_TEXTO DE PARTIDA_:
+===+

Curva a la izquierda

Alejandro de Bernardo

Rey o República

No digo que no pueda volver. No digo que haya que hacerle ningún otro desprecio que aquel de no hacer aprecio. Ignorarlo. Algo imposible. Con esta prensa. Estos mass media. Con estas salsas rosas y ensaladas amarillas. Solo digo que así no. Así no majestad. Y aunque haya dormido en mil y una camas, aunque pueda circular libremente por donde considere, como cualquiera de nosotros –en esto último, digo–… considerando el azul marino de su sangre, no puede presentarse así, como si no quiere la cosa y cuando le sale de las reales narices. Por muy archivadas que quedaran las causas, por muy regularizado que quedara todo.

Dos años después de su huida voluntaria a los Emiratos Árabes, hecho un pincel: polo del Real Club Náutico, bastón en mano, espalda encorvada y asistido para desplazarse, el emérito llegó al puerto deportivo siendo recibido por decenas de personas con vítores de «viva el rey» y banderas de España. Olé sus oeufs.

Pregunto: ¿De verdad cree que esa es la opinión de la inmensa mayoría de los españoles sobre el precursor de los comisionistas, fraudes a Hacienda, fondos en paraísos fiscales y demás correrías más bien poco ejemplares y desde luego inadmisibles?

No importan sus líos de faldas, sus preferencias por las rubias –aunque de todo hubo en la viña del bribón– en todo caso sería su problema o no, y el de ellas o… tampoco. La máxima institución de un Estado democrático en lo que no puede fallar y ha de ser extremadamente pulcro es en no traicionar la confianza de aquellos a los que se supone representa y ampara. Y usted, el Borbón campechano lo ha hecho. Le creímos aquel «…lo siento mucho. Me he equivocado. No volverá a ocurrir». Mientras escondía mucho más de lo que podía tapar ese oportuno capote con el que nos volvió a engañar. Había muchos juancarlistas ganados a pulso –no se le pueden quitar sus méritos– tras su comportamiento en el 23-F, pero esa fortuna se marchó en su velero.

+===+

_DATOS APORTADOS_:
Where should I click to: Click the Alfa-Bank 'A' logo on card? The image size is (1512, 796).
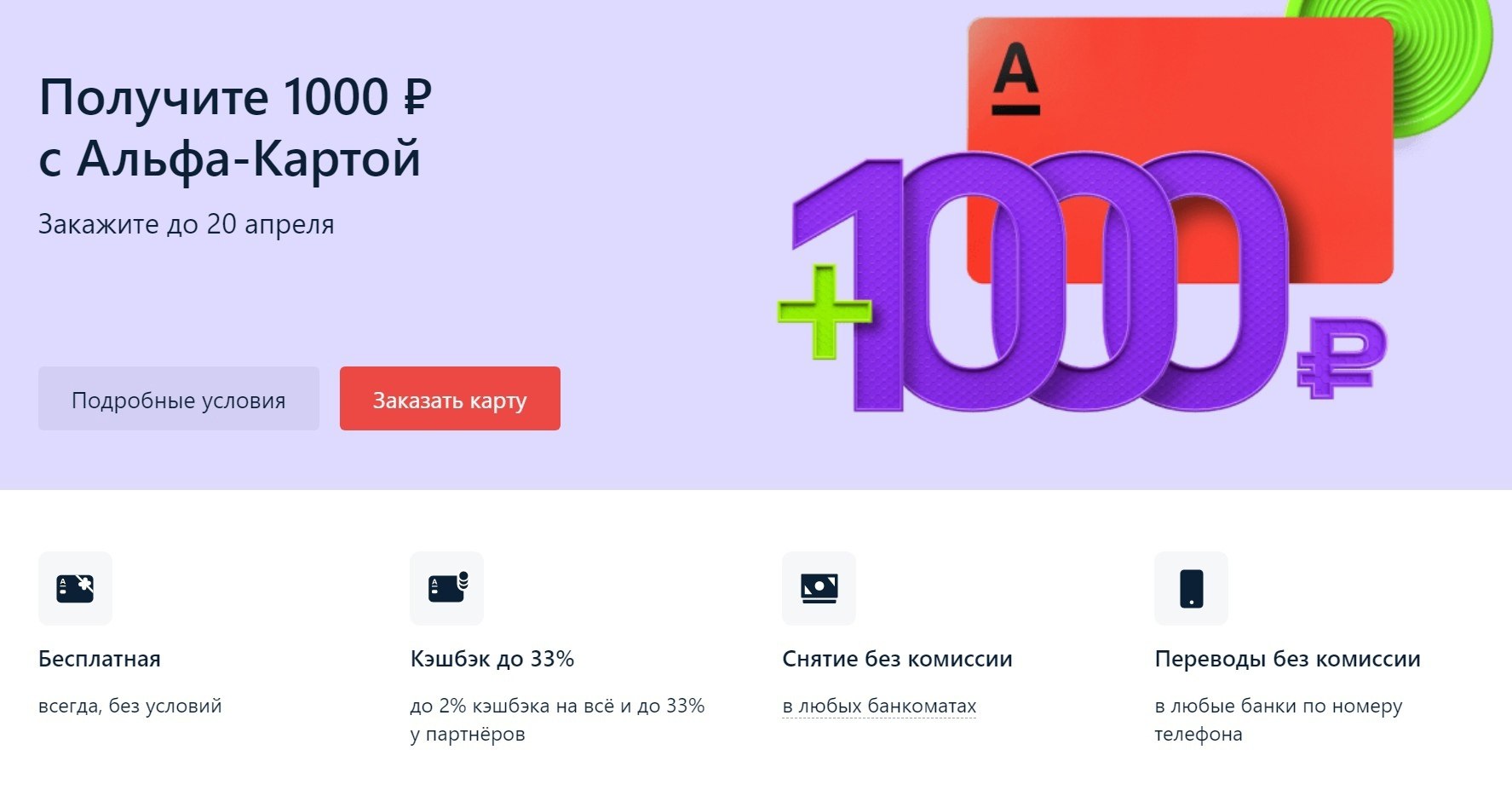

+===+

_PARTES DEL EJERCICIO_:
1 – Responde con lo que dice el texto sobre el rey emérito:
(a) ¿Cuánto tiempo después de su huida a los Emiratos Árabes llegó el emérito al puerto deportivo?
(b) ¿Qué gritaban las personas que lo recibieron allí?
(c) ¿Tras qué comportamiento suyo hubo muchos juancarlistas?
2 – Sigue escribiendo el artículo de opinión sobre el rey emérito justo después de su última frase.

_RESULTADOS EN ORDEN_:
1 –
(a) Dos años después.
(b) «Viva el rey».
(c) Tras su comportamiento en el 23-F.

2 –
Hoy, precisamente, porque traicionó tanto esa confianza en la que se basaba su relación con los españoles, y lo que llevó a su propio hijo a mostrarle el camino del exilio, su regreso ha de venir acompañado de una explicación sobre un comportamiento inapropiado e indecoroso. Y de disculpas. Sobre todo de disculpas. Hágase perdonar. No es una humillación. Solo decencia.

Porque el lamento sincero por lo que consideró como «acontecimientos pasados» de su vida privada, en una carta dirigida a su hijo, no incluye a la sociedad que lo amparó y alimentó durante décadas. Así que ha de volver a pedir perdón. Se lo dijo bien claro el presidente del Gobierno hace bien poco, cuando le pedía un «mensaje claro a todos los españoles». Un mensaje desde la humildad y el arrepentimiento, porque el propósito de enmienda ya nos da lo mismo. Por aquí dicen que el que nace lechón muere cochino. No sé si será su caso. Usted sabrá. Ahora a quien está dañando de verdad es a su hijo y a la institución.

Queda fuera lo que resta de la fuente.